Coronavirus : une choc brutal pour les médias locaux nord-américains
Avec sept à dix jours de décalage par rapport à la France, les mesures de distanciation sociale ou de confinement prises outre-atlantique affectent fortement l’économie des médias américains et canadiens, à commencer par les éditeurs locaux. Dans de nombreuses rédactions, il n’est pas question de télétravail ou de chômage partiel pour préserver l’emploi, mais de licenciements directs et massifs. “J’ai dû annoncer à la moitié de mon équipe de journalistes qu’ils perdaient leur emploi”, déplore Olivier Robichaud, le directeur de l’information du journal Métro à Montréal.

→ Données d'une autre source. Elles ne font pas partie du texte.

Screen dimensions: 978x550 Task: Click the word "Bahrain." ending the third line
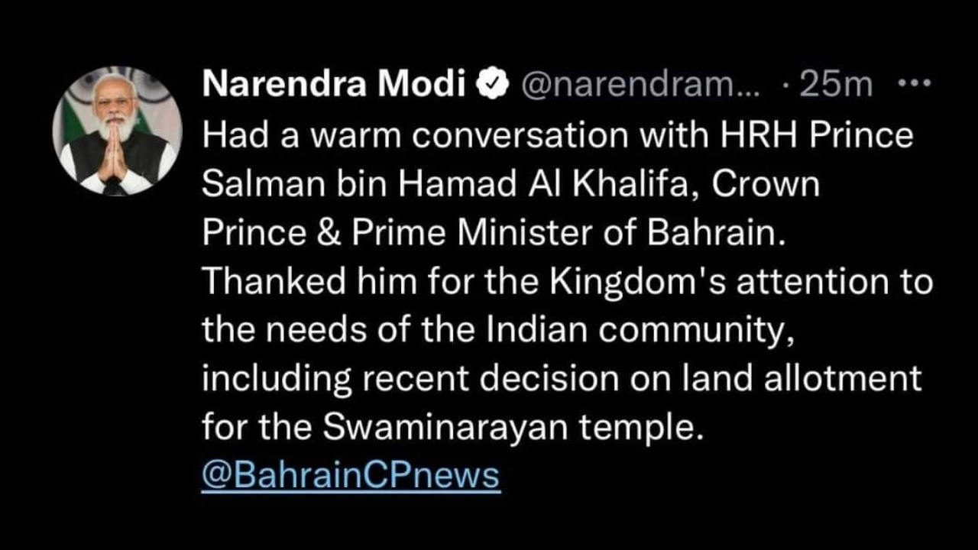pyautogui.click(x=717, y=233)
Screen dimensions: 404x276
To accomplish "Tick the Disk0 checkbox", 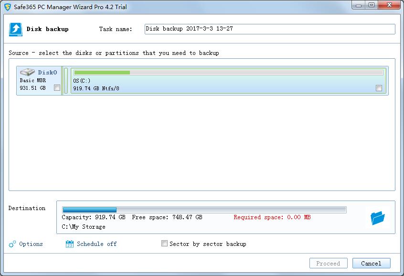I will click(57, 88).
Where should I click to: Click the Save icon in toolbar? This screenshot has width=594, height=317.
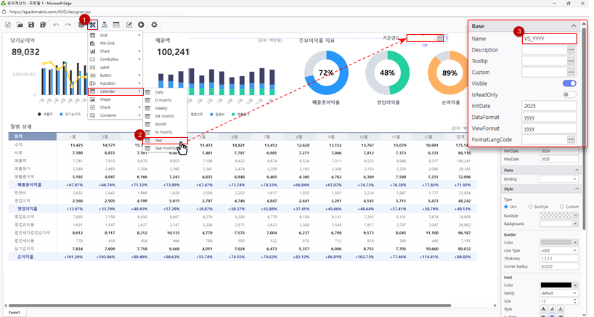(32, 25)
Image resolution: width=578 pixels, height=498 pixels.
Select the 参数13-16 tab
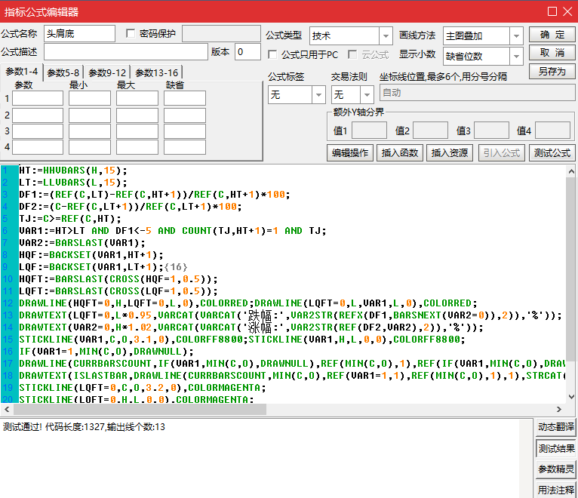click(x=157, y=72)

Jon Allasop de la Columbia Journalism Reviewégrène les licenciements aux Etats-Unis et parle ni plus ni moins d’une “apocalypse” pour les médias locaux, la crise du coronavirus venant “sérieusement aggraver tous les problèmes à la fois” dans un secteur déjà fragilisé. Dans un long article publié sur NiemanLab, Ken Doctor constate que tous les journaux connaissent des pics d’audiences numériques et souligne l’ironie de la situation : “Les Américains n’ont peut-être jamais été autant en contact avec les journalistes et prêts à payer pour l’info, mais à court terme, l’économie branlante qui a soutenu ces journalistes semble désormais presque impossible à maintenir”.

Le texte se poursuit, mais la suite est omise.